(Stored records)
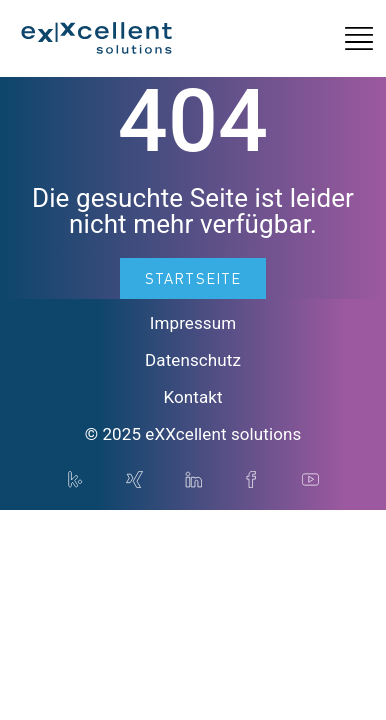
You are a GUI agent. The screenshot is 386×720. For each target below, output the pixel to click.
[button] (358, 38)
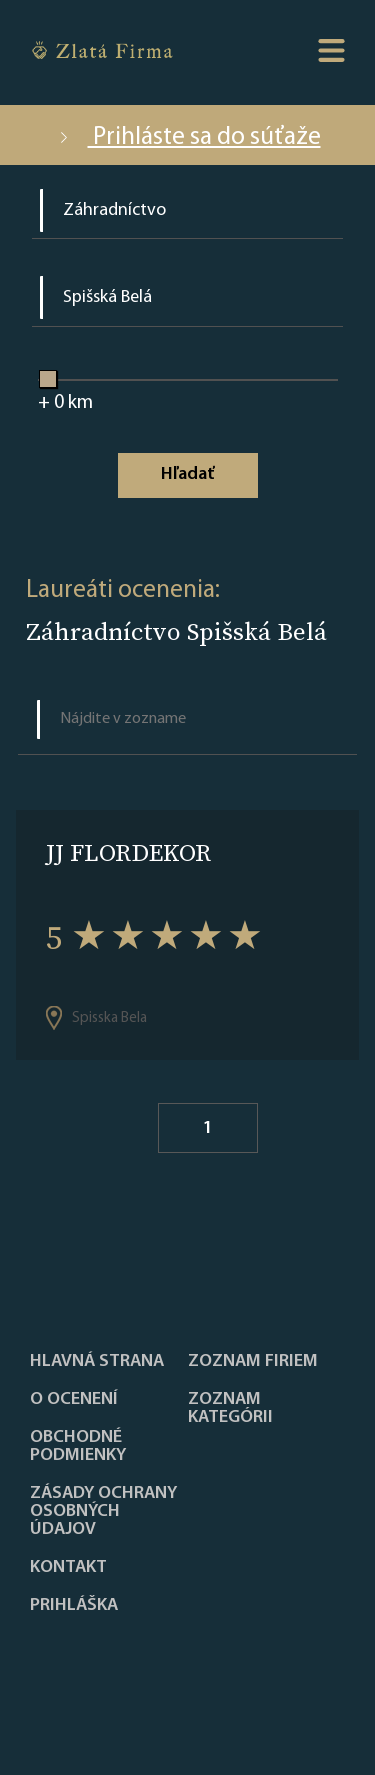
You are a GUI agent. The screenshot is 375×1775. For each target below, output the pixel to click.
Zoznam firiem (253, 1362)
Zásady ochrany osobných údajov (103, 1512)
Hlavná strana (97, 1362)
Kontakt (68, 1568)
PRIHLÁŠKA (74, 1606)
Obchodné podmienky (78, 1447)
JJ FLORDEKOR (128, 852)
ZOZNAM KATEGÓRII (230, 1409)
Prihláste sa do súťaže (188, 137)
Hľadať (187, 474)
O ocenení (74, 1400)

==

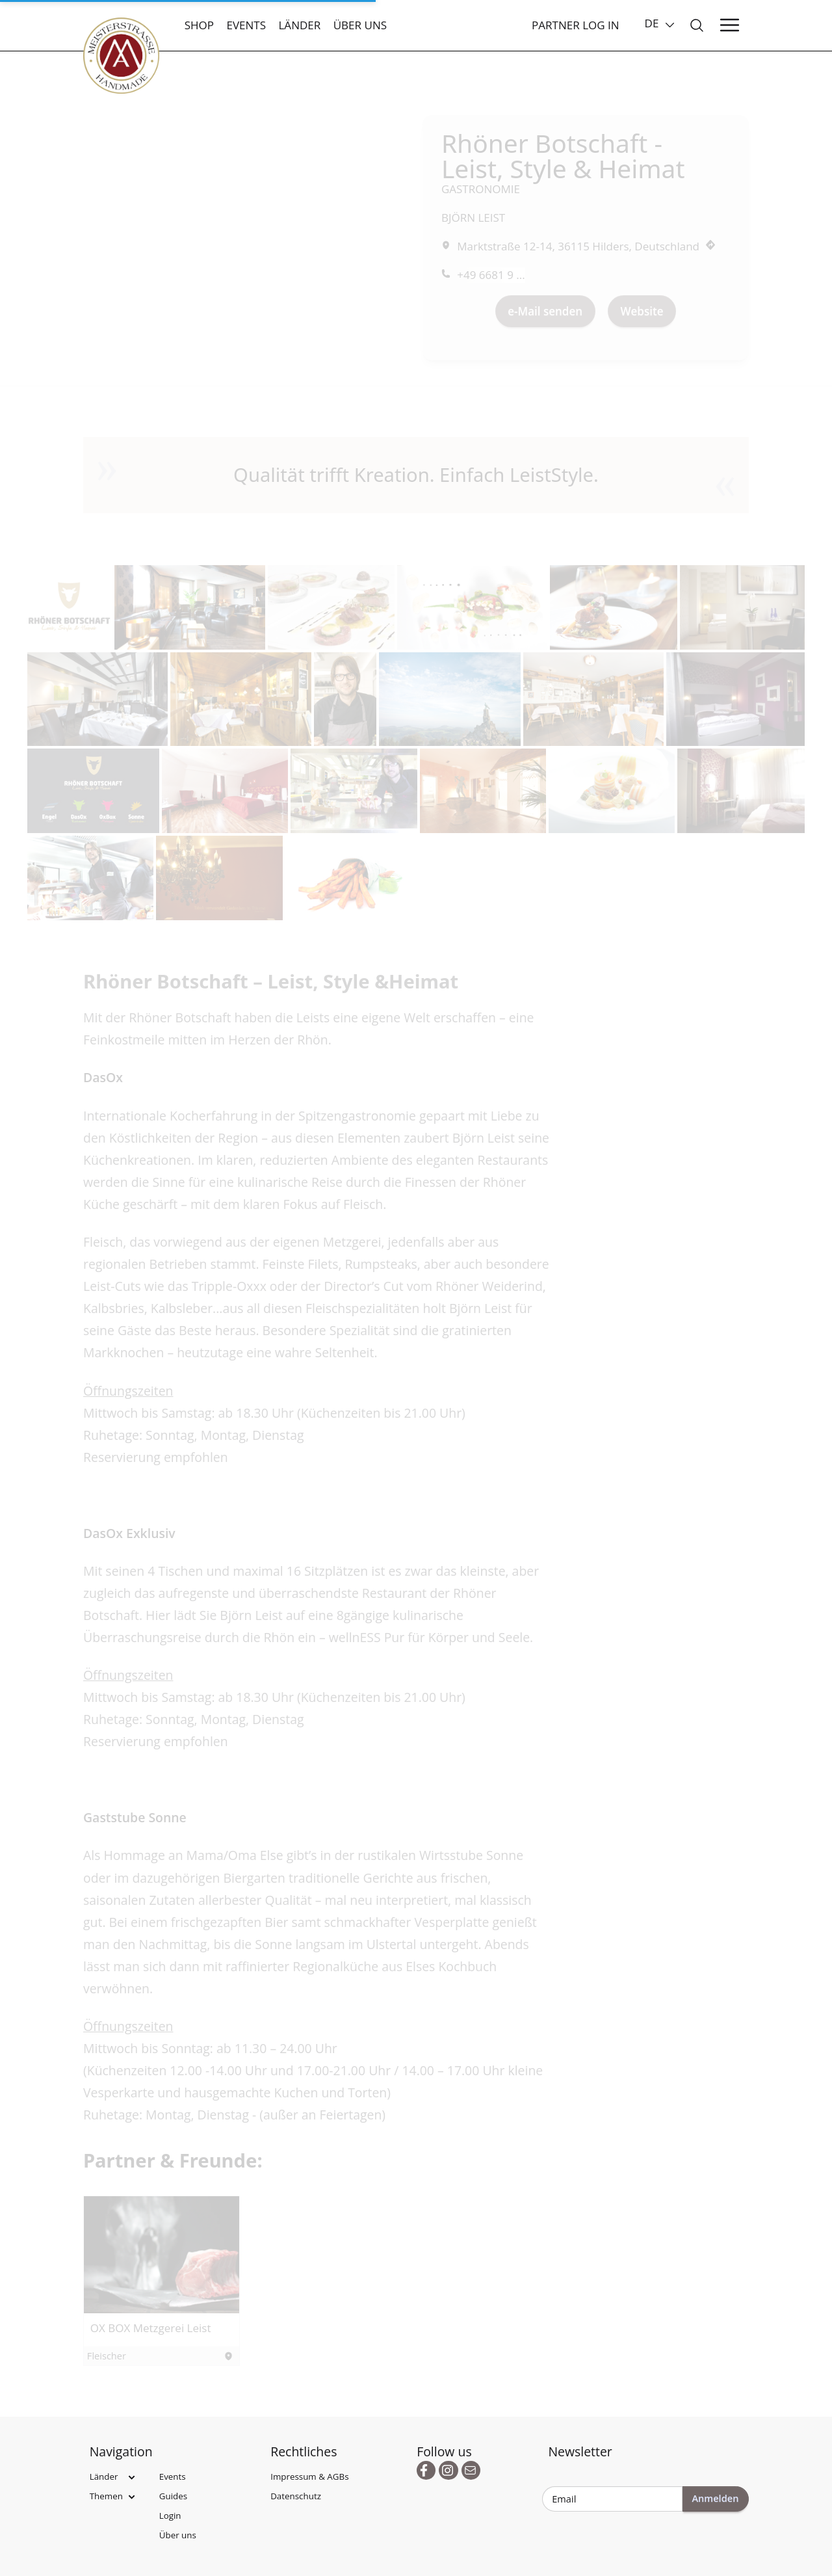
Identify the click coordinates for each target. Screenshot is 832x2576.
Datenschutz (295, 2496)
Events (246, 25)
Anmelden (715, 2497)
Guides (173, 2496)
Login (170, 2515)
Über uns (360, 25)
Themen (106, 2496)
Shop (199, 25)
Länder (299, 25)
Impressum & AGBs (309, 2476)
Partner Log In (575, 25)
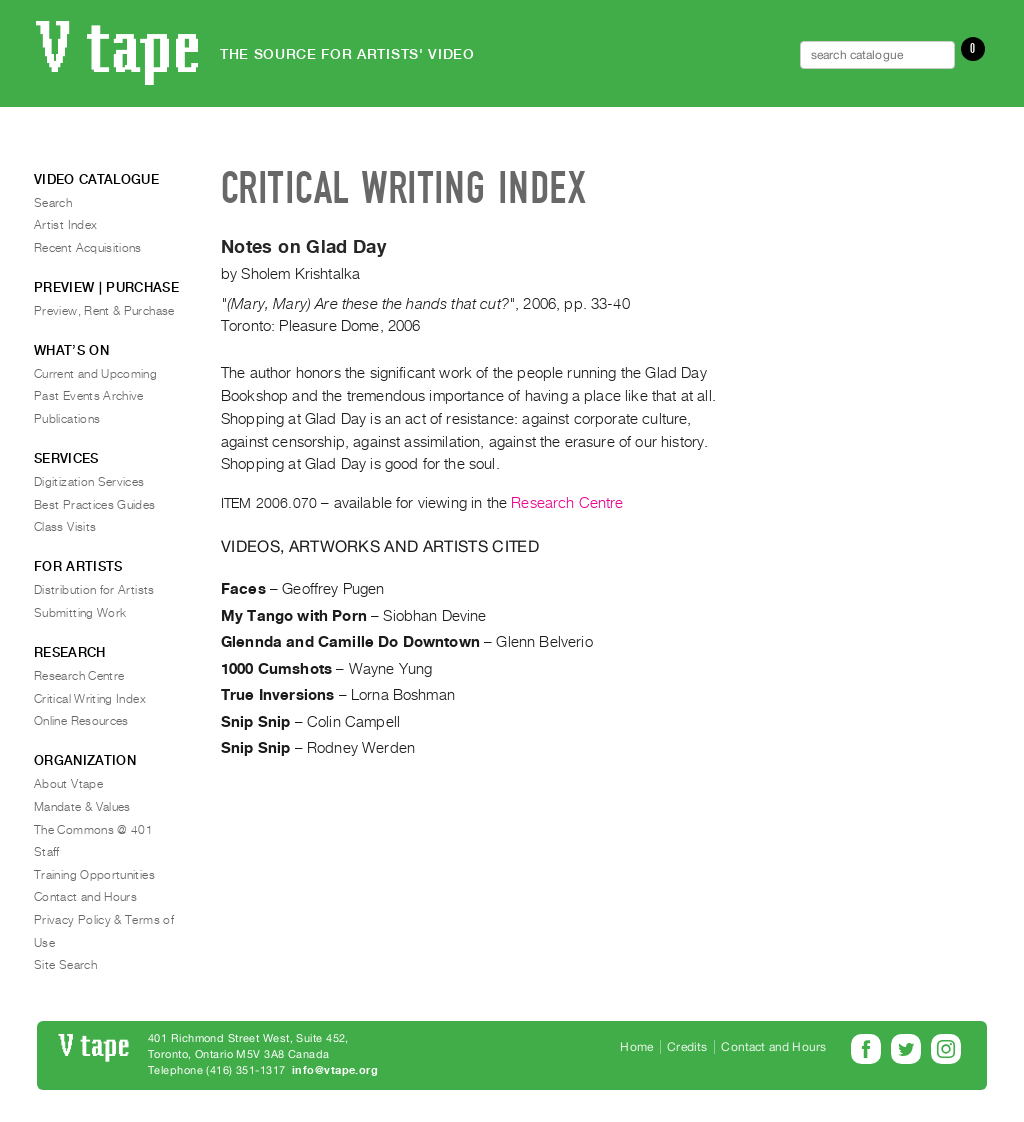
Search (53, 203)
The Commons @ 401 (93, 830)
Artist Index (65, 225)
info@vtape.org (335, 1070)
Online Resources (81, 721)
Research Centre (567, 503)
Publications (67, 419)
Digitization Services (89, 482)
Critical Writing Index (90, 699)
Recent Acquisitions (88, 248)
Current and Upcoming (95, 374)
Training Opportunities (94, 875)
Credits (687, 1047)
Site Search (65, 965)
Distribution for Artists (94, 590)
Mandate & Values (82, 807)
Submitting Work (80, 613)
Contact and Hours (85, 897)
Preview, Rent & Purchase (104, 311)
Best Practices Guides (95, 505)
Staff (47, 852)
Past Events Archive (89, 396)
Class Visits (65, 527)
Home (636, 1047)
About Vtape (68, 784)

• **GIVEN TASK**:
Echo the entries from the line with "You are a GUI agent. The screenshot is 386×720." to the line with "Hľadať (187, 474)", both included, without changing anything. Omit the pictures from your answer.

• **ANSWER TO THE TASK**:
You are a GUI agent. The screenshot is 386×720. For each target below, output the pixel to click.
[button] (358, 38)
You are a GUI agent. The screenshot is 375×1775. For each target below, output the pixel to click.
Zoznam firiem (253, 1362)
Zásady ochrany osobných údajov (103, 1512)
Hlavná strana (97, 1362)
Kontakt (68, 1568)
PRIHLÁŠKA (74, 1606)
Obchodné podmienky (78, 1447)
JJ FLORDEKOR (128, 852)
ZOZNAM KATEGÓRII (230, 1409)
Prihláste sa do súťaže (188, 137)
Hľadať (187, 474)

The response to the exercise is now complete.